The power which habit exercises over human nature depends upon the physiological character of the nervous system itself, through which our will and thought act.
It has been well said by Michel Lévy that periodicity is the law of the nervous system.[4] It is a law which both regulates its physiological action and controls the course of its diseases.
Impressions made upon the brain by external objects or by internal sensations modify the condition of the brain.
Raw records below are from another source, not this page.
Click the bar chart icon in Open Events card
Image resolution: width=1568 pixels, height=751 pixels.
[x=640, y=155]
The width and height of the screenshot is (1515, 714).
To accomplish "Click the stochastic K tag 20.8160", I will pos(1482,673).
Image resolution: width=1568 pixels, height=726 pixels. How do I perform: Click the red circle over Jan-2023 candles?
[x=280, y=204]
This modification is slight at first, but increases by repetition. When an impression is first made upon the brain, it has to overcome the inertia or unaccustomed state of the organization to receive that kind of impression. But with each repetition this resistance diminishes and a habit is formed. Owing to the rule of periodicity which governs the nervous system, the brain tends to repeat the change which it has once experienced, to recall sensations, and solicit a repetition of changes which have been frequently impressed upon it.
Passing impressions may produce little effect in changing the condition of the brain, but when such impressions are often repeated and prolonged, when the attention is fixed upon them and the will engaged in recalling them, then the nervous system itself undergoes modification, and a new disposition of the organization itself is acquired from the continuation and frequent repetition of the same impressions.
It is in this way, through a change in the nervous system itself, that habit becomes literally a second nature; and in this way habits most opposite to the natural or rudimentary state are introduced into our human organization, and ‘nature is dominated by or absorbed in habit.’
The power of habit is seen even in the action of organs withdrawn from the will, as in the powers of adaptation to all kinds of food, to various kinds of atmosphere and climate. It is, however, in that portion of our nature directly connected with and governed by the brain that the remarkable transforming power of habit is seen, and in the sexual system this enormous power is most signally displayed.